Admittedly, I can’t even grasp all of the true and subtle costs of impact journalism and prize hunger. I don’t yet see it as a zero-sum game in which a serious newspaper would cover less and less of its city -- eliminating such fundamental responsibilities as a poverty beat, a labor beat, a courthouse beat in a city where rust-belt unemployment and crime devour whole neighborhoods -- and favor instead a handful of special select projects designed to catch the admiring gaze of a prize committee.


Edit Jan 17 - After returning to Understanding Crime after... well, after months and months, I've found the New Yorker profile of David Simon here.

Thursday, August 30, 2007

A small fakt-checking refference

This link to DB Scott's blog has a number of interesting links about fact-checking. Glad to see that Cynthia Brouse has finally published her fact-checking text. I interviewed her once for an article I wrote on the subject for Masthead.

Also note the links to discussions on the future of fact-checking (which my article happened to be about).

Tuesday, July 31, 2007

Fox advertisers under the gun

Liberal activists are stepping up their campaign against Fox News Channel by pressuring advertisers not to patronize the network.. Story run on on Marketing's website, fed from AP.

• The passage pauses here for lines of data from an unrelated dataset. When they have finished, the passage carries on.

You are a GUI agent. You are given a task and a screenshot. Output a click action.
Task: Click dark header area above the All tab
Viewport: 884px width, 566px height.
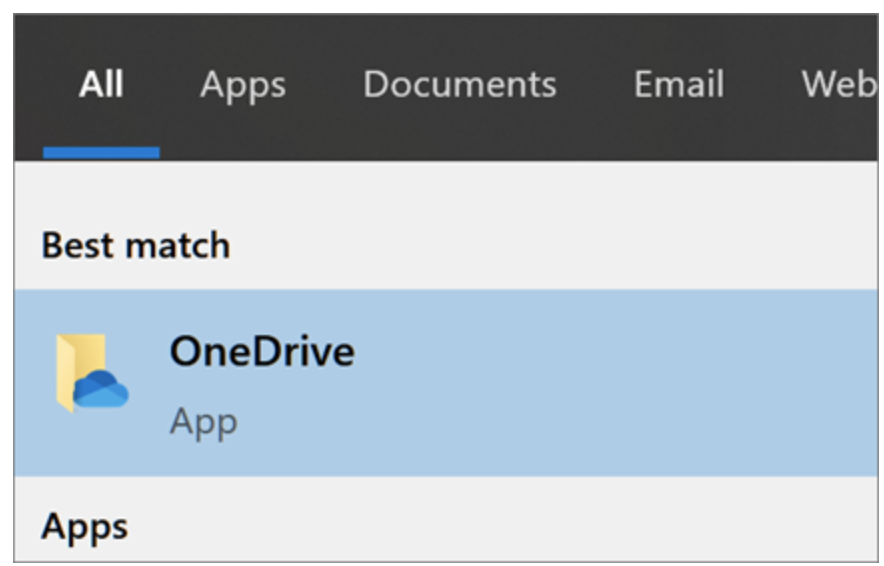[x=101, y=33]
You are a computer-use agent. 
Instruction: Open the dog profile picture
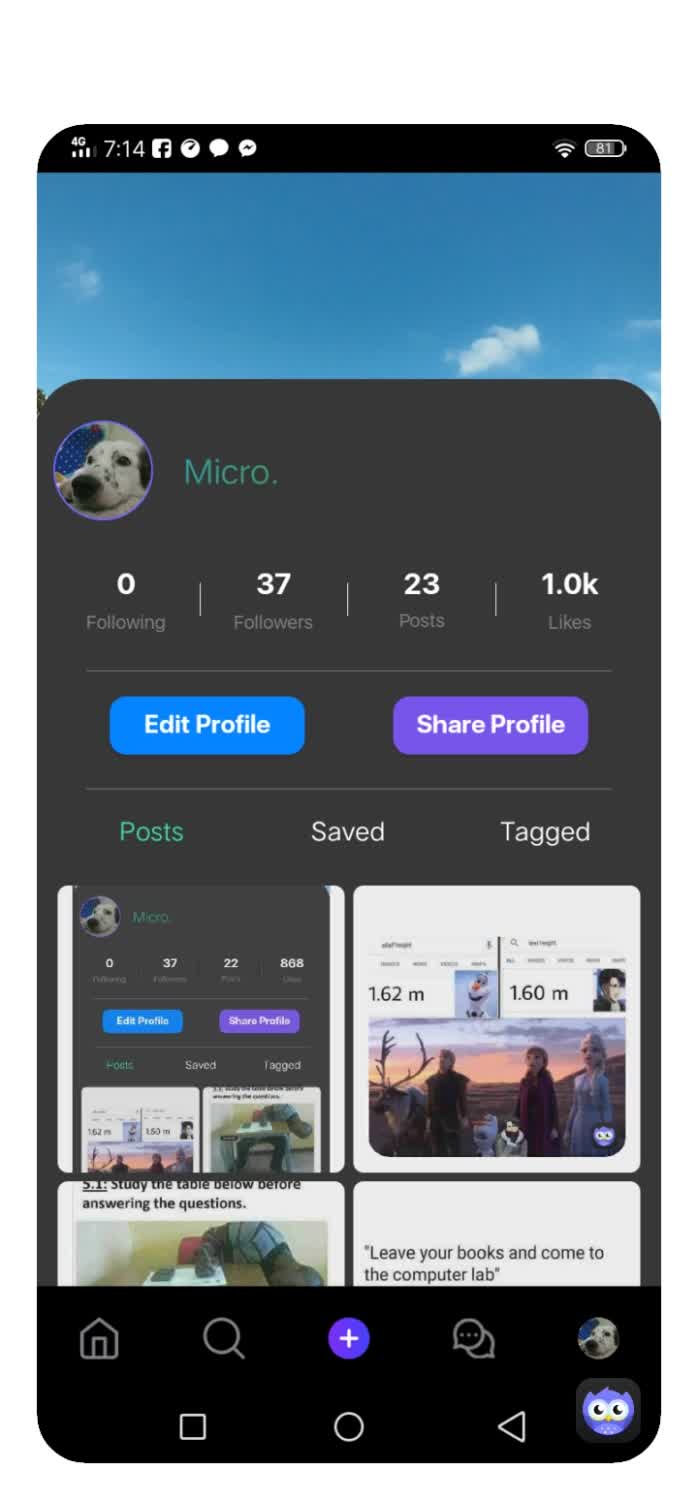pos(103,470)
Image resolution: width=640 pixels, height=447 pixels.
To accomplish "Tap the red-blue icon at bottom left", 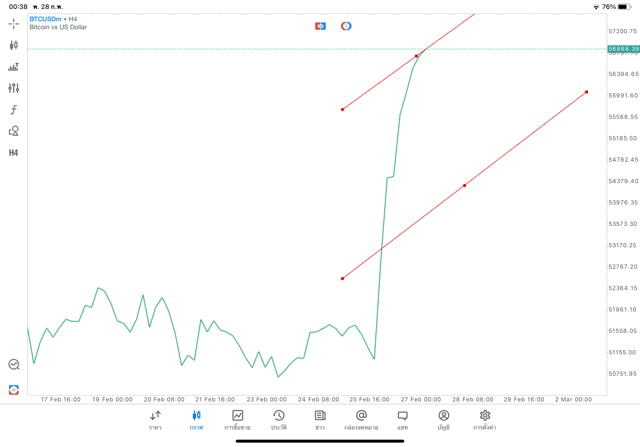I will pos(14,389).
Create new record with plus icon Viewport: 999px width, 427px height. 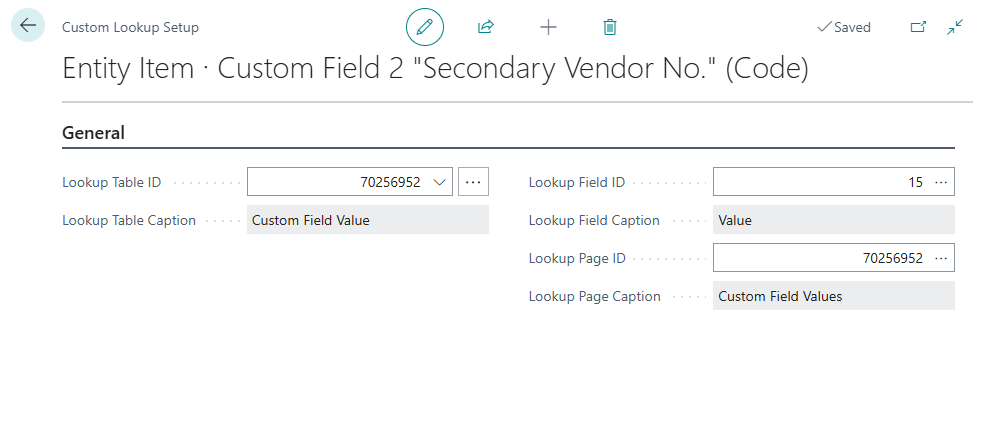(548, 27)
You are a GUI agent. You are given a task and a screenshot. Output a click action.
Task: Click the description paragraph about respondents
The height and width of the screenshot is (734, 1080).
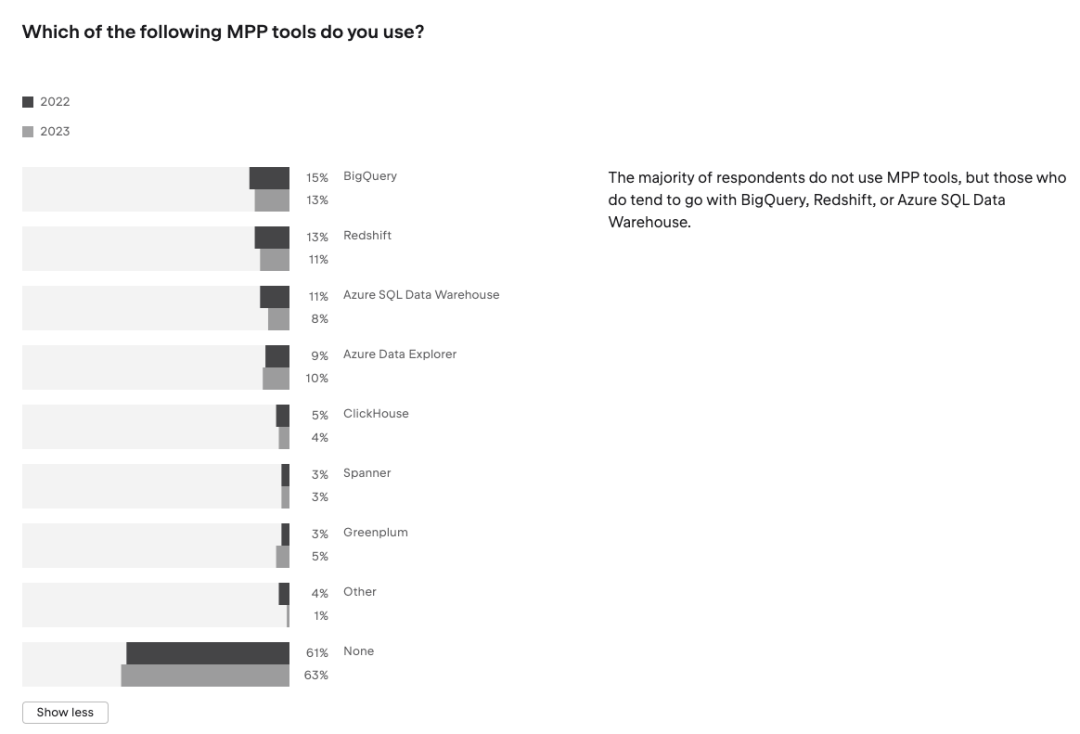pyautogui.click(x=836, y=199)
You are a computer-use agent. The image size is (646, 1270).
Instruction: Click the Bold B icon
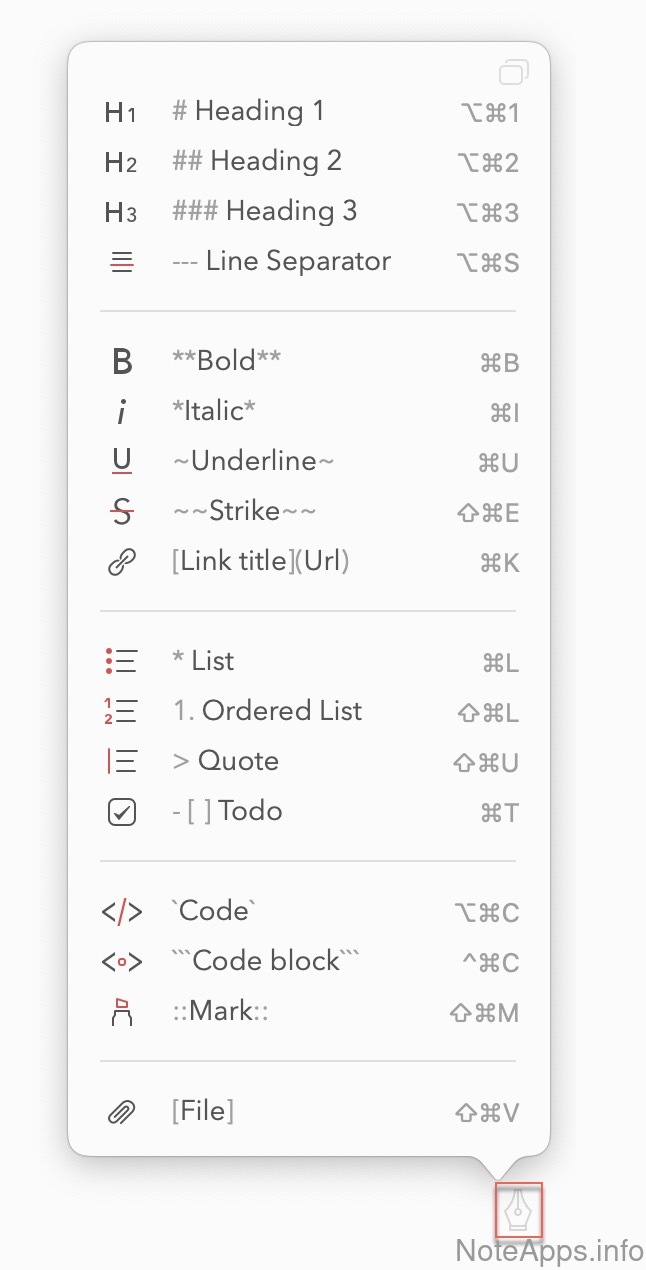click(122, 362)
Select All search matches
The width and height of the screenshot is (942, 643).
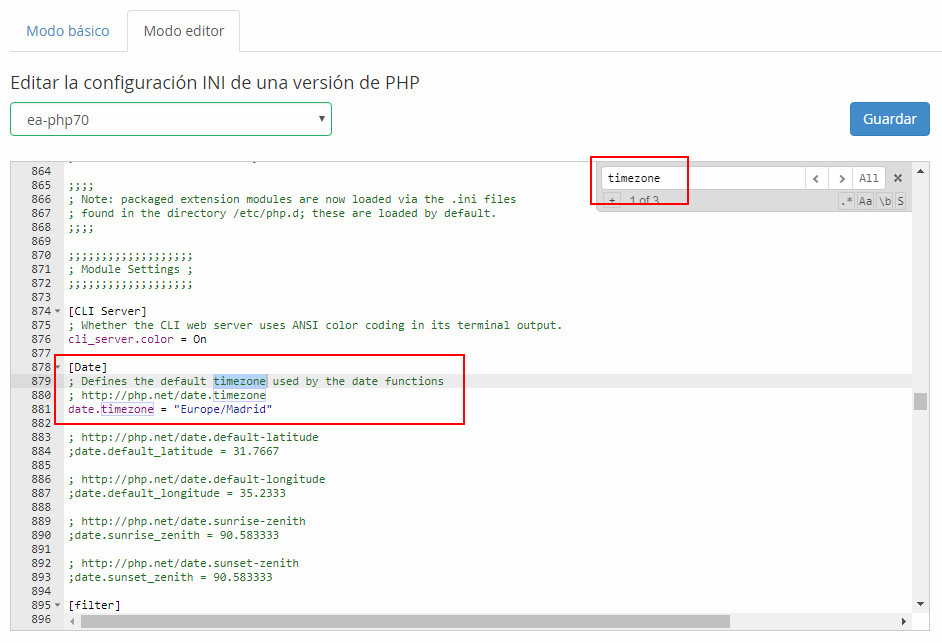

Edit, Aug 1: This is how one AdAge columnist responds to some of MoveOn's tactics. Now that Murdoch has bought the WSJ, they're going to print some false covers with slogan-like headlines to illustrate their point. Ken Wheaton sees it as so much hogwash.

Monday, July 16, 2007

Dan Gillmor's 10 Points

Lots here on the state of citizen journalism. Many claims made (be sure to check those out later) and his bias seems apparent in the initial skimming.

Of note, in #10:

"What becomes increasingly clear is the need to update media literacy for a media-saturated age. When people are creators of media, not just consumers, the task is more complex — but more important than ever.

Think of media literacy in terms of principles, not a bunch of specific must-do kinds of instructions. They differ somewhat depending on the role one is playing in the media ecosystem."

You can find it here.

Thursday, May 24, 2007

From geek to journo

BoingBoing amalgamates a bunch of links in this post about a scholarship for programmers who want to train as journalists. The goal, the post says, is to find ways to combine the two fields. Definitely worth following.

Saturday, March 10, 2007

Citizen Journalism School

Thanks to Rachel for sending me this link to The Largemouth Citizen Journalism Manual.

LARGEMOUTH is a group of professional journalists who volunteer
time to listen to citizens and to teach the necessary skills
to produce accurate, fair, and compelling journalism.

It is a collaborative project of the the Twin Cities Daily Planet, The
Resource Center of the Americas and The McGill Report.
The links at the bottom of the document are all golden for those interested in reading journalists on the subject of journalism.

Tuesday, February 20, 2007

No One's Listening podcast, with Irene McGee

I found a media literacy podcast today via BoingBoing (though the situation that brought it to Mr. D's attention are sad indeed). It appears to be a well-known 'cast, hosted by a former reality TV personality.

Her apartment just burned down, and it seems to have taken her podcast archive with it. In the hopes that it will someday be resurrected, I'm posting a link to No One's Listening for future reference.